DOCUMENT TEXT:
------------------------------------------------------------
I'll admit that sometimes I have a sick desire to release some burning feelings of love, hate or anything in between, so I create characters and channel that into them. It's like being eleven years old and making a family on the Sims which consisted of a virtual me, the boy I fancied that week and a couple of playground besties, moving them into a mansion and having them shun their neighbour who was invented as a tribute to my classroom nemesis. It's like having that neighbour nemesis go for a swim and then removing the ladder into the pool. It's like having virtual me and the boy flirt-flirt-flirt-joke-joke-joke, kiss-kiss-kiss-Woo Hoo! It's therapeutic and satisfying beyond belief. If I'm angry with someone, I can just put them on the page and put them through it. If someone I care about is having a tough time and I can't help, I shower them with support and affection, and make good things happen to them on paper.

Mind you, sometimes I don't want to be too blatant. I'll base a character on someone I know, but not in such a way that it's glaringly obvious to anyone reading who may know said someone... For instance, someone I create who lives by the sea and has faded dip-dyed red hair, or someone who writes, pulls pints and loves macaroons, or  someone who has terrible taste in girls and rides a yellow motorbike. Subtle enough that select few will get it, others will just breeze on past it.
------------------------------------------------------------
DATA SUPPLIED:
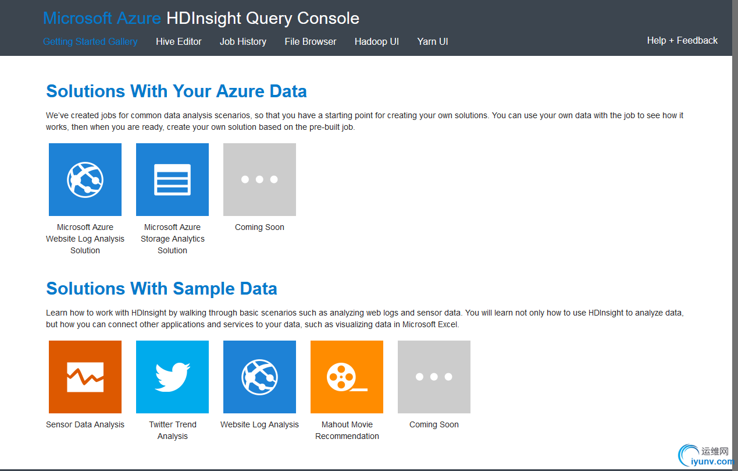Open the Sensor Data Analysis tile
Viewport: 738px width, 471px height.
point(85,377)
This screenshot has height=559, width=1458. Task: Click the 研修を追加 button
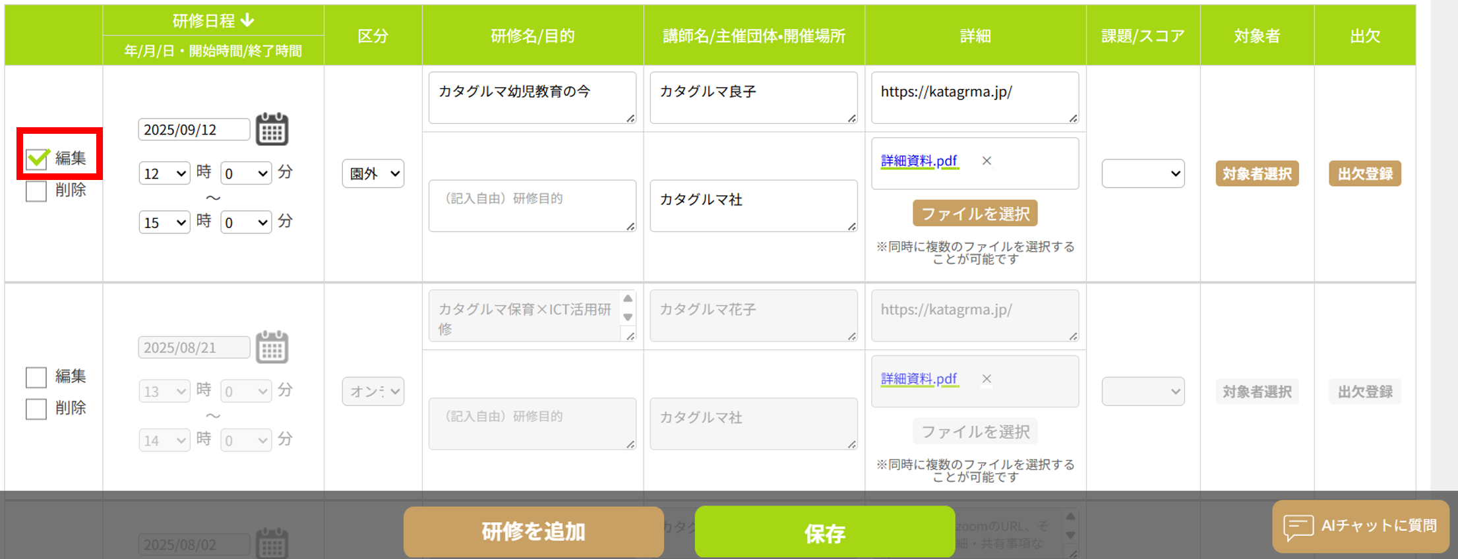point(533,531)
------------------------------------------------------------
WHAT IS REQUIRED: Transcribe the whole passage about basing fictional characters on real people, word for word. The rows are separate material.

RESULT:
I'll admit that sometimes I have a sick desire to release some burning feelings of love, hate or anything in between, so I create characters and channel that into them. It's like being eleven years old and making a family on the Sims which consisted of a virtual me, the boy I fancied that week and a couple of playground besties, moving them into a mansion and having them shun their neighbour who was invented as a tribute to my classroom nemesis. It's like having that neighbour nemesis go for a swim and then removing the ladder into the pool. It's like having virtual me and the boy flirt-flirt-flirt-joke-joke-joke, kiss-kiss-kiss-Woo Hoo! It's therapeutic and satisfying beyond belief. If I'm angry with someone, I can just put them on the page and put them through it. If someone I care about is having a tough time and I can't help, I shower them with support and affection, and make good things happen to them on paper.

Mind you, sometimes I don't want to be too blatant. I'll base a character on someone I know, but not in such a way that it's glaringly obvious to anyone reading who may know said someone... For instance, someone I create who lives by the sea and has faded dip-dyed red hair, or someone who writes, pulls pints and loves macaroons, or  someone who has terrible taste in girls and rides a yellow motorbike. Subtle enough that select few will get it, others will just breeze on past it.